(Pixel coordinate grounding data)
══════

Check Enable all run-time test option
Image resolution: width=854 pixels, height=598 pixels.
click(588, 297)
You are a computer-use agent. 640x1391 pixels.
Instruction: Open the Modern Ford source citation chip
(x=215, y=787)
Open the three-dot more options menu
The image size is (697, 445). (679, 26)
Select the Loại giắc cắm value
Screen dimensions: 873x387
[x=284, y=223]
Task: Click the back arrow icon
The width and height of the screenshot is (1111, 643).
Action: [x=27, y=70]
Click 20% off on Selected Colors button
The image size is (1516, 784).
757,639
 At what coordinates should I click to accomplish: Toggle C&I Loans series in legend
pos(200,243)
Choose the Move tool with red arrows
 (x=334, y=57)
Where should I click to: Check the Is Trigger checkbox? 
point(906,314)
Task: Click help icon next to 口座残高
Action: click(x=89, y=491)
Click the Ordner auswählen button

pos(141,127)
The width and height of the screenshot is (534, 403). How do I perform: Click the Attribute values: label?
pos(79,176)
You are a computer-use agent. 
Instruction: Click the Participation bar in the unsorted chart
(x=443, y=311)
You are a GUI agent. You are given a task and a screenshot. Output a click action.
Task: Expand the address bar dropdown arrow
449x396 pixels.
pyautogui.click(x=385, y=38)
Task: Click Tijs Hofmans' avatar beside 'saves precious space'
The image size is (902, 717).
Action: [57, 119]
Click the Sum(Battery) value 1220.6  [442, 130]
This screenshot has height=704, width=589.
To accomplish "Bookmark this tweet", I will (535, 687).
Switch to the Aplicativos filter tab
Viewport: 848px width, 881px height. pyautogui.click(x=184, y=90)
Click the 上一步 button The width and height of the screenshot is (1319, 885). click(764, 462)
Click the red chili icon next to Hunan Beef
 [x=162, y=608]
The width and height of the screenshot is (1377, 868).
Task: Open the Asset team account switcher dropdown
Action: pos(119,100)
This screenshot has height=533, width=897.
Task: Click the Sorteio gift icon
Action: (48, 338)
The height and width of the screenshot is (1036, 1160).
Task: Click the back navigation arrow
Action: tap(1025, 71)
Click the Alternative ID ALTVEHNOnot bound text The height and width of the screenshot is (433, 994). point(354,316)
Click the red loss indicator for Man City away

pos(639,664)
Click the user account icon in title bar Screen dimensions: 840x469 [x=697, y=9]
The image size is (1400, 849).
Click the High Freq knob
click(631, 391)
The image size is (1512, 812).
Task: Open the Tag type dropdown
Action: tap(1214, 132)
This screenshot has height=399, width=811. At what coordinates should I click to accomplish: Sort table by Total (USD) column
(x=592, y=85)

══════

Requirement:
Repeat the records above line by line, from the first line through the line that contains "Click the 上一步".

Written reply:
Check Enable all run-time test option
Image resolution: width=854 pixels, height=598 pixels.
click(588, 297)
You are a computer-use agent. 640x1391 pixels.
Instruction: Open the Modern Ford source citation chip
(x=215, y=787)
Open the three-dot more options menu
The image size is (697, 445). (679, 26)
Select the Loại giắc cắm value
Screen dimensions: 873x387
[x=284, y=223]
Task: Click the back arrow icon
The width and height of the screenshot is (1111, 643).
Action: [x=27, y=70]
Click 20% off on Selected Colors button
The image size is (1516, 784).
757,639
 At what coordinates should I click to accomplish: Toggle C&I Loans series in legend
pos(200,243)
Choose the Move tool with red arrows
 (x=334, y=57)
Where should I click to: Check the Is Trigger checkbox? 
point(906,314)
Task: Click help icon next to 口座残高
Action: click(x=89, y=491)
Click the Ordner auswählen button

pos(141,127)
The width and height of the screenshot is (534, 403). How do I perform: Click the Attribute values: label?
pos(79,176)
You are a computer-use agent. 
Instruction: Click the Participation bar in the unsorted chart
(x=443, y=311)
You are a GUI agent. You are given a task and a screenshot. Output a click action.
Task: Expand the address bar dropdown arrow
449x396 pixels.
pyautogui.click(x=385, y=38)
Task: Click Tijs Hofmans' avatar beside 'saves precious space'
The image size is (902, 717).
Action: [57, 119]
Click the Sum(Battery) value 1220.6  [442, 130]
This screenshot has height=704, width=589.
To accomplish "Bookmark this tweet", I will (535, 687).
Switch to the Aplicativos filter tab
Viewport: 848px width, 881px height. pyautogui.click(x=184, y=90)
Click the 上一步 button The width and height of the screenshot is (1319, 885). click(764, 462)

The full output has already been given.